Mortgage costs are at their most expensive in 30 years
Skyrocketing home prices and increases in mortgage rates have diminished first homeowners down payment and buying power.
How much of your income should go to a mortgage payment?
Forbes suggest that you shouldn’t pay more than 25% of your monthly after tax income on mortgage payments.
According to BetaShares modelling – 42.8% of Income is used to pay mortgages with the national house price now 6.2 times the average after-tax annual household income!
Mortgage rates in Aus have increased from 2-3pc to 5-6pc
Mortgage rates in USA are in 7s and in South Africa in the 10s!)
Do you think interest rates will continue to rise?
What effect will this have on the economy?
Is it still a good time to buy property?
Share your thoughts in the comments below.
How the calculation works
The model utilises median capital city house prices, the average combined after-tax income for a couple, a 10% house deposit and the average discount variable rate
When lenders determine your serviceability , they use a debt-to-income ratio .
How is this calculated?
They add up all your debt payments and dividing it by your gross monthly income.
Say your monthly income is $7,000, your car payment is $400, your student loans are $200, your credit card payment is $500 and your current home payment is $1,700. All that together is $2,800. So, your DTI ratio is 40% since $2,800 is 40% of $7,000.
Why you should use a good mortgage broker – such as BSI Finance
In general, a good DTI to aim for is between 36% and 43%. Some lenders will go higher, but the lower your DTI, the more likely you are to be pre-approved for a mortgage. Different lenders have different DTI requirements, though, so compare multiple mortgage lenders to find one that works for you.

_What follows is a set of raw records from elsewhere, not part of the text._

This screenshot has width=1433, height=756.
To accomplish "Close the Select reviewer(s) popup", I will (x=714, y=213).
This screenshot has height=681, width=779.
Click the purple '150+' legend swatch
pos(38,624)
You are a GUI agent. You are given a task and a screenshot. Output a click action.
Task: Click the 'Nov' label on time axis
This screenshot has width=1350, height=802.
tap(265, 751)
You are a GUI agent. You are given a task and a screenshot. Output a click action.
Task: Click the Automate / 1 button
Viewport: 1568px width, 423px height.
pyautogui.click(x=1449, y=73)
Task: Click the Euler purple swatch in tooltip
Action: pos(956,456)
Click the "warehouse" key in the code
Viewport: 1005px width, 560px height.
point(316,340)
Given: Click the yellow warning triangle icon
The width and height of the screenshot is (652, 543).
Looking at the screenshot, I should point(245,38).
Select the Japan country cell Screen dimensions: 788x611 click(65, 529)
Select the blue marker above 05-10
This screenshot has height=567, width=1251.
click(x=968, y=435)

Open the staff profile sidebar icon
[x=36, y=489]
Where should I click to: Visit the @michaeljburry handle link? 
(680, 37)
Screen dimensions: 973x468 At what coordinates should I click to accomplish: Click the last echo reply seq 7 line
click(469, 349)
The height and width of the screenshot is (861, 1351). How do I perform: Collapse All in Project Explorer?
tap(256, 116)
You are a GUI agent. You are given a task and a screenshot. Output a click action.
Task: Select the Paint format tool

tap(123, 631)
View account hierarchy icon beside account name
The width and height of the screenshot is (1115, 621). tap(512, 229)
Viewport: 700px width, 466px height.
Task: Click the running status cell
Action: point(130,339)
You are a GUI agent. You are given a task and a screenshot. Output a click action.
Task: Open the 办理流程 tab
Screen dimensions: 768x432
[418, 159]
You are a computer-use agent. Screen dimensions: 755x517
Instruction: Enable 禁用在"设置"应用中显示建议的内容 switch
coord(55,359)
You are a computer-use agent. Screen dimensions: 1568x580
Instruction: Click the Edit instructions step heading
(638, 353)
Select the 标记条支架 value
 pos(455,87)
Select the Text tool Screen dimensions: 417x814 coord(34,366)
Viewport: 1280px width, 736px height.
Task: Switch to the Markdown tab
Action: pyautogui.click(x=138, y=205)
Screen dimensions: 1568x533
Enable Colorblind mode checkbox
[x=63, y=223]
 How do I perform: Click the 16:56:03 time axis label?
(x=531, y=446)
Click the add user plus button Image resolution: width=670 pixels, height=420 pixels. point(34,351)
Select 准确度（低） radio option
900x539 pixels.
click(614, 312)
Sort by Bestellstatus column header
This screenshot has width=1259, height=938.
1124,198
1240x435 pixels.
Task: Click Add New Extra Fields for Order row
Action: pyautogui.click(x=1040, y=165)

There are a number of ways to lower your DTI
- Find a less expensive house. While your lender might approve you for a loan up to a certain amount, you don’t necessarily have to buy a home for the full amount. The lower the home price, the lower your monthly payments will be.
Maybe consider renting your dream home and buying a less expensive investment home – to get into the property market?
- Boost your deposit . The higher your deposit , the lower your monthly payment will be. So, if you can, save up so you can secure that lower payment.
- Improve your credit score . Get a better credit rating . Look to pay your outstanding debt, like credit cards, car loans or student loans. This could lower your DTI, and improve your credit score. A higher credit score means you could get a lower interest rate offered by your Lenden
- Get a lower interest rate – you may be leaving money off the table by shopping around for a better bank rate!